According to their study, which was published on December 3rd in the Proceedings of the National Academy of Sciences, the MSU researchers estimate that if the couples who divorced in 2005 had kept their marriages together, they would have saved more than 73 billion kilowatt hours of electricity and 627 billion gallons of water.
The researchers are careful to point out that people who are miserable in their marriages should not be forced to stay married; they just need to find someone else to marry or live with, in order to minimize the harm to the planet.
Frankly, from an economic perspective, divorce is extremely costly. And I have no doubt it does increase the amount of natural resources that are consumed, all of which have some effect on the environment. But what about the effect of divorce on the stability of society, the personal costs in terms of health and well-being of the individuals involved and the impact on children?
Sadly, for many environmentalists, children only enter their equation as part of the problem. While the vast majority of environmentalists are not as extreme as Toni Vernelli, many radical environmentalists do view children, especially children born in America and Europe, as a threat to the planet.

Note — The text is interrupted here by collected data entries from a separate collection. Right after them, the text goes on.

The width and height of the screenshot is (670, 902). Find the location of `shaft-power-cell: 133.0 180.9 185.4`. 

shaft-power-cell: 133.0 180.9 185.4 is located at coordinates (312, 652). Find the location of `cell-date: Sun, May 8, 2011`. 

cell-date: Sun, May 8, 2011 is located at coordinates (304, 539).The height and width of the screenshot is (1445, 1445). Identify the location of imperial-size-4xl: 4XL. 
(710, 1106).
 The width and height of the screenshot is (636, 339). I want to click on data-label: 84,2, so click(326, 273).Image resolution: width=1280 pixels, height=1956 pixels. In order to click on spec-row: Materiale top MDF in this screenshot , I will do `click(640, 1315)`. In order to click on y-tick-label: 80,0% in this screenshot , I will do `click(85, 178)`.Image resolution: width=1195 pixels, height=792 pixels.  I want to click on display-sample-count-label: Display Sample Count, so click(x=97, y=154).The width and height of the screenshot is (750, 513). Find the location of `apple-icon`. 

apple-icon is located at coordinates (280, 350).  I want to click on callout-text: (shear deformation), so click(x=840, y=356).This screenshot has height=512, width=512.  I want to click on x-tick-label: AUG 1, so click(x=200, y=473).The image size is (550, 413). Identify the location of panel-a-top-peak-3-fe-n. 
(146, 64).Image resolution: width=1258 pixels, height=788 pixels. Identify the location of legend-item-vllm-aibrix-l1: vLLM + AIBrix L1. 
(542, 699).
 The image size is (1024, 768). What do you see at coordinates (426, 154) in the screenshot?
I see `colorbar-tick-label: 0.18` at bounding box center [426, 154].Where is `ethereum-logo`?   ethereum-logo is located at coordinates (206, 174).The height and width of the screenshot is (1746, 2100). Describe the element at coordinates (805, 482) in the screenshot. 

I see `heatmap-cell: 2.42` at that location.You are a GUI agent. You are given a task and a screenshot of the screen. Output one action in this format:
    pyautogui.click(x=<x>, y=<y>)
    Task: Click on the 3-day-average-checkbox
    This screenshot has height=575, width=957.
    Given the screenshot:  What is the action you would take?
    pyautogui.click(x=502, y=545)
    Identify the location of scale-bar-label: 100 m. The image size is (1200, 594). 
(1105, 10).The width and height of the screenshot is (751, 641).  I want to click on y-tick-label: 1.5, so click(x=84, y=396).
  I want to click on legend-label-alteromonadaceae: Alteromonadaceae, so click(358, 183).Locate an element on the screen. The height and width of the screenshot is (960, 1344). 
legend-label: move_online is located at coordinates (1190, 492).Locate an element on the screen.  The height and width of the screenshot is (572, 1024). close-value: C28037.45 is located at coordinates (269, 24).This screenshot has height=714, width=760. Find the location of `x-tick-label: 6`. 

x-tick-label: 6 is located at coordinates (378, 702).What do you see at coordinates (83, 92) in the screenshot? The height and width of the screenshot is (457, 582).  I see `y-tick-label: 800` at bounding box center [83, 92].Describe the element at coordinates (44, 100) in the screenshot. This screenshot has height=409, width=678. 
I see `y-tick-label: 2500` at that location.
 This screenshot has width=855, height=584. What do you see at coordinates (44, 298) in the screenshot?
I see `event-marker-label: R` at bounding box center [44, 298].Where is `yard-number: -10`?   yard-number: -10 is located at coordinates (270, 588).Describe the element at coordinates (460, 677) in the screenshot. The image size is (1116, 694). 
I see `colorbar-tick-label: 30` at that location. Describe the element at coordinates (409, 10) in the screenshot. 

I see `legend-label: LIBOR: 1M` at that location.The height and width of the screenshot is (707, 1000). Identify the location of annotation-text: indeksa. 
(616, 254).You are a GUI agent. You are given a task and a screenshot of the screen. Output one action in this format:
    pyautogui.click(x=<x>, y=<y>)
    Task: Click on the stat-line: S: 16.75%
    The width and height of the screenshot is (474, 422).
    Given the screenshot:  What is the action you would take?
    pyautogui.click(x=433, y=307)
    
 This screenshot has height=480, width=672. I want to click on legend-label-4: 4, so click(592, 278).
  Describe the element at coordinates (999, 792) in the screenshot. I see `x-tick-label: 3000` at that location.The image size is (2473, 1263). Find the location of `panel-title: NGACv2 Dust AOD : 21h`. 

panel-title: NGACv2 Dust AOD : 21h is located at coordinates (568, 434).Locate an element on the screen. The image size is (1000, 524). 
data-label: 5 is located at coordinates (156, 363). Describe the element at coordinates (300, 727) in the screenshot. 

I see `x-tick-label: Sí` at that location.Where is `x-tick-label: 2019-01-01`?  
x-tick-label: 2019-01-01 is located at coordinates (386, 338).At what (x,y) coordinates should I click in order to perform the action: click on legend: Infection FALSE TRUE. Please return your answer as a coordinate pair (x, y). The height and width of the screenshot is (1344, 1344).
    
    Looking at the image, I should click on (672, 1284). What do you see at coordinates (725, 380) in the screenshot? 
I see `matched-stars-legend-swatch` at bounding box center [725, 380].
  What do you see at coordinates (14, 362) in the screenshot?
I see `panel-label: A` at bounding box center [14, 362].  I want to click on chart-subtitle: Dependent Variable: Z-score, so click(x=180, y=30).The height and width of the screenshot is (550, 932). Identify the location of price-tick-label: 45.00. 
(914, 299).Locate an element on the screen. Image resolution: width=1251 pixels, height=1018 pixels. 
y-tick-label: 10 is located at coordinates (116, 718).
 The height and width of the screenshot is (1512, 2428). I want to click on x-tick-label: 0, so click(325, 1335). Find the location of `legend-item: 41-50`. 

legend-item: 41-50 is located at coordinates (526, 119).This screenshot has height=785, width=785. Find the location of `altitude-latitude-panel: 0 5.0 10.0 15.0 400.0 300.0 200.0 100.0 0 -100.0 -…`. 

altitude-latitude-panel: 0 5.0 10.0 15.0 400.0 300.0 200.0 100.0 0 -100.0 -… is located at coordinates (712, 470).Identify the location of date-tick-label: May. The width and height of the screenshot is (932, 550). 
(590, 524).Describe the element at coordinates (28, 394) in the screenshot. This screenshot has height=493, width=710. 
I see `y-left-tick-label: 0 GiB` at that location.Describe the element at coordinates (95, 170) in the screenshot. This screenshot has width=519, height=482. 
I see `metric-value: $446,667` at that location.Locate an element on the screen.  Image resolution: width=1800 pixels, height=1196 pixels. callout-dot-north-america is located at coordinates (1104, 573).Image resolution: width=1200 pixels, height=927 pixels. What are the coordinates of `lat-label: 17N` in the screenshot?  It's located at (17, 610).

The inconvenient truth about the radical, environmentalist, anti-child, anti-economic growth agenda is that it is really an assault against traditional family and free-market values that are foundations of Western civilization. Consequently, as more and more people and their governments fall under the influence of environmentalism, what we may be witnessing is not the death of our planet, but the death of cultures that protect and cherish strong families and embrace economic growth.